Support upstreams for subdomains of a domain only

[Magelo]

Hi,

In your documentation you refer to dnsmasq-like syntax :

"You can specify upstreams that will be used for specific domains using the dnsmasq-like syntax (see the documentation for the option --server here). This feature is intended for private nameservers which deal with intranet domains."

and this sentence in dsnmasq man page is interesting for me :

"For historical reasons, the pattern /.google.com/ is equivalent to /google.com/ if you wish to match any subdomain of google.com but NOT google.com itself, use /*.google.com/"

Could you make the necessary changes to support this? To be able to use internal DNS server for local private DNS, only for subdomains?

I want my domain.org to resolve to my external public ip, and only my services linked to a subdomain would use my internal DNS server.

So I could write something like this in Uptream DNS servers :

https://dns.quad9.net/dns-query [/*.domain.org/]192.168.1.2

if 192.168.1.2 was the IP of my internal DNS server.

Thanks.

[ToqQrrl]

I agree with Magelo, as things are standing today, we need to do « non elegant » work arounds to bypass this inconvenience.

[ainar-g]

@Magelo, you can already do that with [/domain.org/]192.168.1.2. Does that not work for you? Also, if you're having issues with rDNS, have you checked the “Private reverse DNS servers” field?

EDIT: I misread the issue. Yeah, I can see the difference now.

[Magelo]

@ainar-g, sorry if I was not clear enough. You understand now my request?

I would prefer if AGH would mimic DNSMASQ :

assuming internal network is : 192.168.0.0/24 external IP is : 20.103.85.33 (borrowed the Microsoft.com IP for my example) internal DNS for private network : 192.168.0.2

DNS upstream Servers set to :

1.1.1.1 [/domain.org/]192.168.0.2

would result in AGH to forward name resolution to internal DNS for *.domain.org, even domain.org

1.1.1.1 [/*.domain.org/]192.168.0.2

Only subdomains *.domain.org are forwarded to internal DNS, but domain.org is forwarded to 1.1.1.1 and would resolve to the external IP 20.103.85.33

The way DNSMASQ is doing it. In AHG documentation it's mentioned the syntax was taken from DNSMASQ, so I was hoping to be able to use this to the full extent DNSMASQ offers.

Thanks!

[ToqQrrl]

Basically, if AdguardHome follows the DNSMASQ documentation and supports the same syntax, this is how it would work:

Let’s suppose that domain.org if registered with an internet provider and that it resolves to 205.33.44.55 … a valid Internet address.

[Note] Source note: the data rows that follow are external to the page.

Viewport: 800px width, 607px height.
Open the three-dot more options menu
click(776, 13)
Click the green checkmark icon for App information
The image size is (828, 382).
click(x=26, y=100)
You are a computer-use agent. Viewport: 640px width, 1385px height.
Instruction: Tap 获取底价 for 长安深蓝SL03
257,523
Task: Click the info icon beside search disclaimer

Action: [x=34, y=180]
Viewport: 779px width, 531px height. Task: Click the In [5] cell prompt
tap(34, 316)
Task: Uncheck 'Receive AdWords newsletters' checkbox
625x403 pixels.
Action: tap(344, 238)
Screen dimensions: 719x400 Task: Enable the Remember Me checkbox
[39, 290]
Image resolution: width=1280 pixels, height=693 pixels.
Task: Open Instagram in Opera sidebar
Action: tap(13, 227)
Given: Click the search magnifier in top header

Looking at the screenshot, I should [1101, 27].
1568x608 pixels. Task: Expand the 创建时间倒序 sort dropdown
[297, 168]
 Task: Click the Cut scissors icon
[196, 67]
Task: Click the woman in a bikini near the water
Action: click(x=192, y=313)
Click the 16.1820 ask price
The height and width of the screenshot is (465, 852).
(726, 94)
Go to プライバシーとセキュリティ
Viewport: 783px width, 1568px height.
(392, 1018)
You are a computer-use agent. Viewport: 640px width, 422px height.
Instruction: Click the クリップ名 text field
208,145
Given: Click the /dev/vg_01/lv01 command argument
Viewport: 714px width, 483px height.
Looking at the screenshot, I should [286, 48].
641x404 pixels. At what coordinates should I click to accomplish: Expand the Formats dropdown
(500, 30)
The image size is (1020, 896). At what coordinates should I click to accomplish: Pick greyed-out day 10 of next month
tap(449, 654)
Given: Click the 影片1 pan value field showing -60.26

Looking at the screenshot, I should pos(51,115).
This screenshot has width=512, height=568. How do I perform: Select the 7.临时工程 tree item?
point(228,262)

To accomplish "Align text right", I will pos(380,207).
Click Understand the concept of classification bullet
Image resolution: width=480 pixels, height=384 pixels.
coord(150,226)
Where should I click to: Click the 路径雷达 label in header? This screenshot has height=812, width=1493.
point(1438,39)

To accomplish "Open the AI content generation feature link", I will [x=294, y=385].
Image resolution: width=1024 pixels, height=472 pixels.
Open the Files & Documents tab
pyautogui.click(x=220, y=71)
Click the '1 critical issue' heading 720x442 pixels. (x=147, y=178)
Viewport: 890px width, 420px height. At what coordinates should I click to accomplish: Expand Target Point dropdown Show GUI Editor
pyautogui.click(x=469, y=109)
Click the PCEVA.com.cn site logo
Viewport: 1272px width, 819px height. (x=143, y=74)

Let’s suppose that on his private network he has the following defined:

server1.domain.org resolves to 192.168.1.101 server2.domain.org resolves to 192.168.1.102 server3.domain.org resolved to 192.168.1.103

and …

Let’s say that domain.org normally resolves to is private address when accessed from his intranet … let’s say it’s his firewall … so … 192.168.1.1

If the AdguardHome upstream DNS is configured this way :

1.1.1.1 [/*.domain.org/]192.168.1.53

What he needs AdguardHome to do is the following …

AdguardHome needs to return :

server1.domain.org resolves to 192.168.1.101 server2.domain.org resolves to 192.168.1.102 server3.domain.org resolved to 192.168.1.103

and …

domain.org resolves to 205.33.44.55

And if the AdguardHome upstream DNS is configured this way :

1.1.1.1 [/domain.org/]192.168.1.53

AdguardHome needs to return :

server1.domain.org resolves to 192.168.1.101 server2.domain.org resolves to 192.168.1.102 server3.domain.org resolved to 192.168.1.103

and …

domain.org resolves to 192.168.1.1

essentially… the difference in the upstream DNS config would make the domain.org resolve differently

[ainar-g]

Yes, I do, thanks for the examples.

[Magelo]

Excelllent! Is it reasonable to expect an implementation eventually?

[ainar-g]

Yes, but unfortunately I cannot give any time frames regarding when.

[Magelo]

I can accept that... way better than a thumbs down or a big fat NO.

[ainar-g]

Related feature request: #3738.

[Mizzick]

@Magelo, @ToqQrrl please have a look, we have implemented the requested changes. The new build v0.108.0-a.129+24d7dc8e has been just published to the edge channel.

[Magelo]

@Mizzick, thanks! this was quick! How can I check this? Edge channel is a private channel?

[Mizzick]

@Magelo, it's public, check the link below https://github.com/AdguardTeam/AdGuardHome#test-unstable-versions

[Magelo]

@Mizzick , dont know how I missed it! Thanks for the link.

I installed the Edge version, and the implementation works like @ToqQrrl and I explained. Very pleased! Thanks.